The reason he made such a fearsome adversary for many a Bollywood good guy was, quite simply, the fact that Pran invariably seemed smarter, more calculating, more intelligent than the hero.
Frequently he also looked tougher, or, at the very least, scrappier and more resourceful, the sort of guy you'd want on your side when things got sticky.
Consider the evidence witnessed before the climactic showdown: on one hand is the hero who has yodellingly wooed his girl, had a few laughs and gotten several songs to pirouette through, and in the other corner is Pran, who's been through harder knocks and is, more often than not, the one grappling to prove himself against all odds.
In Hindi cinema, the hero and the underdog are two entirely different things.

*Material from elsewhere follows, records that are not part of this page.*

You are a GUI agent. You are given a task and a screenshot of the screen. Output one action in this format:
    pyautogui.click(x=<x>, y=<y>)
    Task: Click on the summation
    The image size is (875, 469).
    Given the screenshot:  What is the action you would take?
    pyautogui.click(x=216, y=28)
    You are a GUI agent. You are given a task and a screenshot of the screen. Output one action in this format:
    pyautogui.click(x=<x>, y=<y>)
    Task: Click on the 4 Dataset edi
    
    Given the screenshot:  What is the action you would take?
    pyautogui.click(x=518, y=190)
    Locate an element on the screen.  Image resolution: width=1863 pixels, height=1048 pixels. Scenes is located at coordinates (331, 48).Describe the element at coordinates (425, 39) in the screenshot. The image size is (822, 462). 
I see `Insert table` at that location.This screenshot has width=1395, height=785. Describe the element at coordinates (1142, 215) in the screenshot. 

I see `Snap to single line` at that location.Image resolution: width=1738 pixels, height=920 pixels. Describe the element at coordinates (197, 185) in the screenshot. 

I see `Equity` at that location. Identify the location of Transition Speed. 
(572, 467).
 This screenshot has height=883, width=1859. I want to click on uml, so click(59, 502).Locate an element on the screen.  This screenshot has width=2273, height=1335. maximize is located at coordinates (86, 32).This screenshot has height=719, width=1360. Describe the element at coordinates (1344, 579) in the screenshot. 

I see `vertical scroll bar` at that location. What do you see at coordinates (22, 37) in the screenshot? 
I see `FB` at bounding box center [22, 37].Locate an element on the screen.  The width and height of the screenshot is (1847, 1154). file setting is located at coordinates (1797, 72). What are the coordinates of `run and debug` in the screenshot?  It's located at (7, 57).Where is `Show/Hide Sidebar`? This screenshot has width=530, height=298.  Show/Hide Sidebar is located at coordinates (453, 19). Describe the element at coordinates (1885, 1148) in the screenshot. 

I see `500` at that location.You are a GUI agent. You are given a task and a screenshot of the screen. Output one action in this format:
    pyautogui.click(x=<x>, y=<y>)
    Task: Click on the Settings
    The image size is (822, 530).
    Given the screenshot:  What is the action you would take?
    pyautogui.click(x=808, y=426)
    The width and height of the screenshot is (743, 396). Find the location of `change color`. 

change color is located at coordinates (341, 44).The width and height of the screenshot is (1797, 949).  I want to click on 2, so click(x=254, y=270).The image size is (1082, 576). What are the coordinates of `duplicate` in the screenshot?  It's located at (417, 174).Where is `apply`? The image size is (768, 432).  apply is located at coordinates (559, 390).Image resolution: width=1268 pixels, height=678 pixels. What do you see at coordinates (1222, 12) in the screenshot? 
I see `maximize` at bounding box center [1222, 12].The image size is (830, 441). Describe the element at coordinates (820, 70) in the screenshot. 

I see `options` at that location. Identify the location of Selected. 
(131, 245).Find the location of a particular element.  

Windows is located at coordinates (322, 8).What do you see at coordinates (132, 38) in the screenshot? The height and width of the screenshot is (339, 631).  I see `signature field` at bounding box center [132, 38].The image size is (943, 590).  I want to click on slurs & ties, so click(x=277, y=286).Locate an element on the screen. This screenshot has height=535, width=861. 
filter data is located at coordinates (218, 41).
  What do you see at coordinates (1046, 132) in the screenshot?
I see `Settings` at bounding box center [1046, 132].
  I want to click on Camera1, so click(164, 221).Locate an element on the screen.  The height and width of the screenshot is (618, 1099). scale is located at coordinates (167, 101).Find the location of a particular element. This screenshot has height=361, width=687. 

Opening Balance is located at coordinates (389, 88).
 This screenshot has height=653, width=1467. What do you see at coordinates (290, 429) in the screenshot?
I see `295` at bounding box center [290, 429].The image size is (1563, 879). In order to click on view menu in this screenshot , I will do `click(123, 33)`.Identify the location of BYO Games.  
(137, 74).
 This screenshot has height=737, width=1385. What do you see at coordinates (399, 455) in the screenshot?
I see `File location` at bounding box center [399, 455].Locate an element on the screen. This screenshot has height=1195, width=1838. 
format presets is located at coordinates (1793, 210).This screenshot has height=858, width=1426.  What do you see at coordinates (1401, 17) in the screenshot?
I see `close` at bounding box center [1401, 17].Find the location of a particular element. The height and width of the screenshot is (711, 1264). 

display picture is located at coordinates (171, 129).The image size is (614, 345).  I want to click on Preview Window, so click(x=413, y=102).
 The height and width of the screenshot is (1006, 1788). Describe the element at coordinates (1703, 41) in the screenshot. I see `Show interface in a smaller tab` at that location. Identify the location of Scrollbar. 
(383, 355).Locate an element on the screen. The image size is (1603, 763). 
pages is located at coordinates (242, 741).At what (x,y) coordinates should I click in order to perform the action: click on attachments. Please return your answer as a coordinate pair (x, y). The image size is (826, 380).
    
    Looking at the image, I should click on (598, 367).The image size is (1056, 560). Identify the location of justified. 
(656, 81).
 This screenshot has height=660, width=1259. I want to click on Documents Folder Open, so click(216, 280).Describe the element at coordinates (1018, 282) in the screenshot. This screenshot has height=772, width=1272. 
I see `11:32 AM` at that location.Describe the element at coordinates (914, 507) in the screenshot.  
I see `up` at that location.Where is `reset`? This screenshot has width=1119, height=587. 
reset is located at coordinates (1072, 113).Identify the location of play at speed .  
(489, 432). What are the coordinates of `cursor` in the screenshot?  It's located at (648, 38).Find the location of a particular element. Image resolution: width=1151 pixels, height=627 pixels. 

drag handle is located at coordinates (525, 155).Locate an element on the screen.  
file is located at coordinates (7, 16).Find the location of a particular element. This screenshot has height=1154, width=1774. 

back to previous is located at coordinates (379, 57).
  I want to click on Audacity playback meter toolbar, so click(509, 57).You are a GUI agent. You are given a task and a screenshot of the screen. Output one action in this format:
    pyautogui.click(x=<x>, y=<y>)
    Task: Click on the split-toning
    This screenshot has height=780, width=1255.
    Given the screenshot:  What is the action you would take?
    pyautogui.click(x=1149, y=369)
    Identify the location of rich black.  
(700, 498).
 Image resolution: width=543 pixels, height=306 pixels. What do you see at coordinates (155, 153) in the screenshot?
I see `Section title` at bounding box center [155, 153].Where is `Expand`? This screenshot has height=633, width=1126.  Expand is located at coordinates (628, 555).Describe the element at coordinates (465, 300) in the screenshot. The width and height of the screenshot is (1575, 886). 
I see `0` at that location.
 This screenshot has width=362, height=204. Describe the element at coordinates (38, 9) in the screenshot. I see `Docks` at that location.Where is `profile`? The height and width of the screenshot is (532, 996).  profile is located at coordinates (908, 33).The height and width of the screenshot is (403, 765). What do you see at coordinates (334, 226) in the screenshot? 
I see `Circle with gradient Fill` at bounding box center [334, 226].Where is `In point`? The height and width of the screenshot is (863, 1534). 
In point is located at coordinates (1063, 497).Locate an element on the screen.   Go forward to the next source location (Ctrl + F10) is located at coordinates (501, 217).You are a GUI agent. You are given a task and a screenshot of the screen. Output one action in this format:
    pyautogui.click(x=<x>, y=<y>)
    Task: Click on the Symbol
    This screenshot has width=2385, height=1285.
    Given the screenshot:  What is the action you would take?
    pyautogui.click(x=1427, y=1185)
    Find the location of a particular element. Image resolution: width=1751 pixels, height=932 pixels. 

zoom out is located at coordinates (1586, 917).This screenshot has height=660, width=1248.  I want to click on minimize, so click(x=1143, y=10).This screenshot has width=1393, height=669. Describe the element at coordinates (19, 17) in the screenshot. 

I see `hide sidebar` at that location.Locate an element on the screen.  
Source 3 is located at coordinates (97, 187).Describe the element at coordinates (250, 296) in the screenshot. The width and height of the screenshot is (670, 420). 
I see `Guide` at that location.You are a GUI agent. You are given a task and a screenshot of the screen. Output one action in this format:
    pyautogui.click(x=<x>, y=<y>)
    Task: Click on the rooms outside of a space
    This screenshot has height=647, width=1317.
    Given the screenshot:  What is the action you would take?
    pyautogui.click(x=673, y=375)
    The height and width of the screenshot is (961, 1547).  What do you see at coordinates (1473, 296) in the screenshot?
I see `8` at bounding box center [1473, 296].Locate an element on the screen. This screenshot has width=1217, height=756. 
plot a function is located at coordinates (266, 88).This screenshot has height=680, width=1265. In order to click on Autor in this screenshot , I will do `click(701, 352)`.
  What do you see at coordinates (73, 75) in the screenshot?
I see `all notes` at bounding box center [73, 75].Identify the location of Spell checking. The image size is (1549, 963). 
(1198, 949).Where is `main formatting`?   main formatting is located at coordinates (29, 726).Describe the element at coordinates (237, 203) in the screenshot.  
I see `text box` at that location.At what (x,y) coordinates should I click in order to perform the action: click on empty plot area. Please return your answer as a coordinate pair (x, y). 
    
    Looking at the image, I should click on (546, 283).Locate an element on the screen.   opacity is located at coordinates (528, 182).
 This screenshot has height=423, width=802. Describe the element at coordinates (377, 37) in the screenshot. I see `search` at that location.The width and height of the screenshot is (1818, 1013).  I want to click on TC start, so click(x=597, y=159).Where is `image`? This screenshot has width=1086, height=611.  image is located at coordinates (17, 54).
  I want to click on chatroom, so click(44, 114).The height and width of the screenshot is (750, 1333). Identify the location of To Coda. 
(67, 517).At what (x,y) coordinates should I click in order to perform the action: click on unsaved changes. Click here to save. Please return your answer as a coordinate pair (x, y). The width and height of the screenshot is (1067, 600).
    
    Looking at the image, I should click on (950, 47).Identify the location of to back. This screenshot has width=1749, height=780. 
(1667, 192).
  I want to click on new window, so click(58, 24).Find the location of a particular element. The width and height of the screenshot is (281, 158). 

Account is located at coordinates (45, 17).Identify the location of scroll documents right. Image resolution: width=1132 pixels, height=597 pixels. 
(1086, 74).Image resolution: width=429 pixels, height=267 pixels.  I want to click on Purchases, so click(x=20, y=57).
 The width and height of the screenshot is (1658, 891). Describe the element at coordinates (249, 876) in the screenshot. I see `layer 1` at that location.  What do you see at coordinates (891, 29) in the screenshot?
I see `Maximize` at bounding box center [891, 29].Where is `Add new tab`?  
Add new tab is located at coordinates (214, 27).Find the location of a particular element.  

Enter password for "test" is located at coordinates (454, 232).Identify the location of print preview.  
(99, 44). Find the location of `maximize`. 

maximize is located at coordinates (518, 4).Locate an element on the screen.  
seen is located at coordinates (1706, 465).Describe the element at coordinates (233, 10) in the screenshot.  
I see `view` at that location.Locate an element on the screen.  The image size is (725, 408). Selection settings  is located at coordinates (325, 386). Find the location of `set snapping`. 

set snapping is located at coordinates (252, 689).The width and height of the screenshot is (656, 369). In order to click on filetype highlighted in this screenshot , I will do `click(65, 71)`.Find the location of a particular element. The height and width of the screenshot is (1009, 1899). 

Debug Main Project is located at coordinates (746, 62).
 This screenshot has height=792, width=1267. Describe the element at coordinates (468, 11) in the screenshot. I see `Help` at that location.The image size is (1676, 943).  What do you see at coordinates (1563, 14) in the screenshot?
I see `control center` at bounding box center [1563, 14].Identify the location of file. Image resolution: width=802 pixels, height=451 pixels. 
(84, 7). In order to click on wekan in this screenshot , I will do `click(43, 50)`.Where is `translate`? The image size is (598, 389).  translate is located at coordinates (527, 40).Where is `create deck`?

Pran was neither. A hero he couldn't be, having established himself a villain of such notoriety that people refused to name their children Pran; the only other Pran around in pop-culture,
And while he could well have been an underdog -- the characters Pran played were usually more wronged than wrong, more desperate than diabolical -- he carried himself with such pride that it was impossible to consider him a loser.
At best, we thought the hero -- when walking away triumphant -- had gotten lucky.
My first memory of Pran involves a hideous wig and a relentlessly twirled keychain. The actor hammed it up quite spectacularly as Jasjeet in Chandra Barot's Don, but he held his own to Amitabh Bachchan and -- here was the crux -- Bachchan couldn't shut him up with kick or quip.
At that waist-high age of VHS-aided discovery, it was a mind-altering moment to realise that even Amitabh Bachchan, as superheroic as could be, had an on-screen equal. Someone who stood his ground and someone Bachchan couldn't easily defy.
More films were rented and watched, and since chronology was overruled by rental-store availability, Pran perplexingly popped up in contrasting situations: he was Bachchan's best friend one day, Bachchan's dad the next. But he was always, always important.
There have been many fantastic villains in our cinema -- from the glorious Gabbar to the sinister KN Singh to the loquacious Ajit to the best of them all, Amrish Puri -- but Pran was always more than that. He was a forgotten son, a disgraced heir, a spurned brother, a thwarted lover... Pran was, in sum, almost the hero.
And it was in being thus their equal that he had the measure of many a leading man.
Salaam, Pransaab.
May you find, up there, a horse-drawn carriage to ferry you around. The two hundred and thirtieth carriage, to be exact.